Let's Test the HA

Midget

When I stated power failure it was a reference to a test for a small scale style action to simulate what would happen if the data centre were to lose power.

I was already in progress of pulling a sled when you posted. BUT, the chassis only has 2 power supplies. Each individual server does not. So that wouldn't work. I mean, I guess I could power a host down individually. I'll add that to the tests as well.

john.c

@Midget said in Let's Test the HA:

When I stated power failure it was a reference to a test for a small scale style action to simulate what would happen if the data centre were to lose power.

I was already in progress of pulling a sled when you posted. BUT, the chassis only has 2 power supplies. Each individual server does not. So that wouldn't work. I mean, I guess I could power a host down individually. I'll add that to the tests as well.

It's a reference in other words to a power black out, then recovery from a blackout of data centre (or part of one).

Midget

@john-c Oh you mean literally pull the power on the entire lab? I guess I could do that. Although our DC has dual 16kVA UPS', dual 600 amp DC plants, and dual generators. So it would take a lot for that building to go dark. But it's a valid test.

john.c

@Midget said in Let's Test the HA:

@john-c Oh you mean literally pull the power on the entire lab? I guess I could do that. Although our DC has dual 16kVA UPS', dual 600 amp DC plants, and dual generators. So it would take a lot for that building to go dark. But it's a valid test.

Also depending on results there's in the latest XOA an API interface for emergency pool shutdown and resume on power failure.

https://xen-orchestra.com/blog/xen-orchestra-5-91/

Midget

I let the environment calm down. And let things get back to normal. Gave it a few minutes and pulled out the Master. Which was XCP-HOST2.

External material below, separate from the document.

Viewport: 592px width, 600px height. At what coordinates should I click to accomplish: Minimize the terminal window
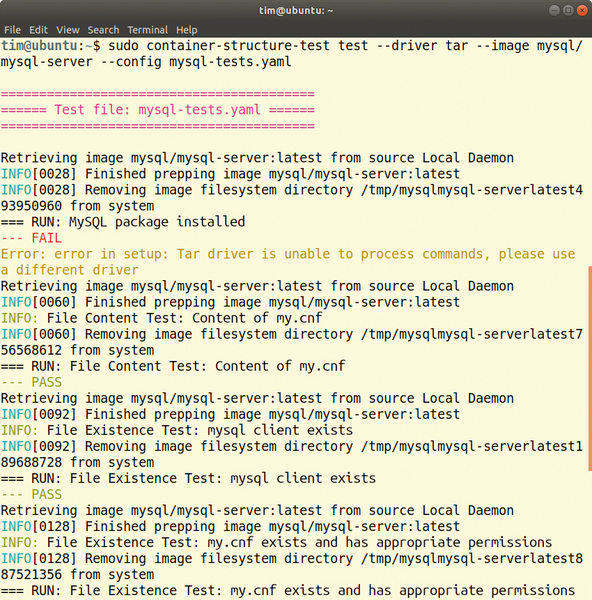[x=554, y=10]
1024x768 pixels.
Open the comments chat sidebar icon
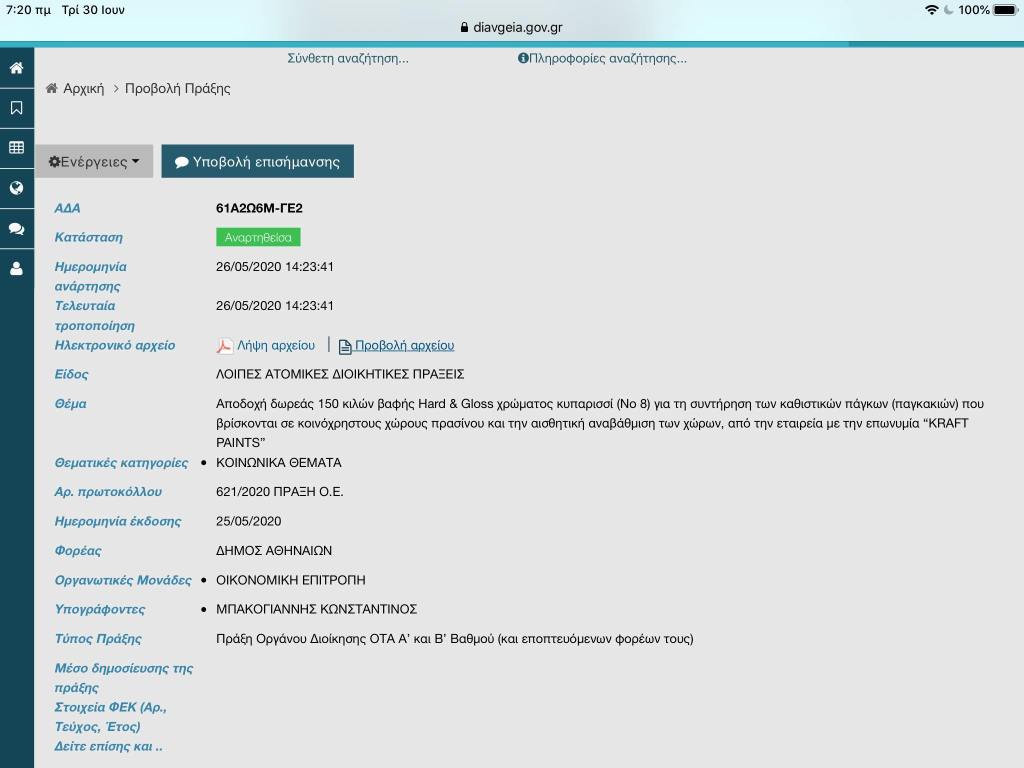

It's been about 5 minutes, just checked XOA, and the cluster is gone. None of the VM's, nothing. How long should master selection take? I'll give it another 10 or so minutes before slotting the server back in place.

EDIT
I just noticed the XOSTOR no longer exists either...

john.c

@Midget said in Let's Test the HA:

I let the environment calm down. And let things get back to normal. Gave it a few minutes and pulled out the Master. Which was XCP-HOST2.

It's been about 5 minutes, just checked XOA, and the cluster is gone. None of the VM's, nothing. How long should master selection take? I'll give it another 10 or so minutes before slotting the server back in place.

EDIT
I just noticed the XOSTOR no longer exists either...

That's why when I setup my XCP-ng system, it was with a bare metal storage server which is maintained. That way VMs can recover and migrate cleanly that's a potential failure of hyper convergence based storage methodologies. Where storage is provided on the same host(s) as the hypervisor and VMs.

As the VMs can not start up if storage isn't available, but the storage is provided by a VM. In other words a chicken and egg situation to avoid.

@olivierlambert @Midget We may have discovered a potential failing of XOSTOR and hyper convergence generally during putting the lab through its paces.

olivierlambert

We are not there yet, there still some issues in XOSTOR before playing with HA, even if it theory that should work, LINSTOR proved problematic in some situations. So please use it, but not with HA yet.

Midget

Well, it appears the SSD I was using for the hypervisor died. So now I’m reinstalling XCP onto what was the Master on a “new” SSD. Good thing we have no shortage of hardware in our lab lol.

Midget

@olivierlambert
I guess I could build a TrueNAS quick. Maybe after my vacation.

456Q

Some time past and I like to pick up this old topic as I recently did some DR testing with XOSTOR as well. My pool is HA enabled and the VM configured to restart.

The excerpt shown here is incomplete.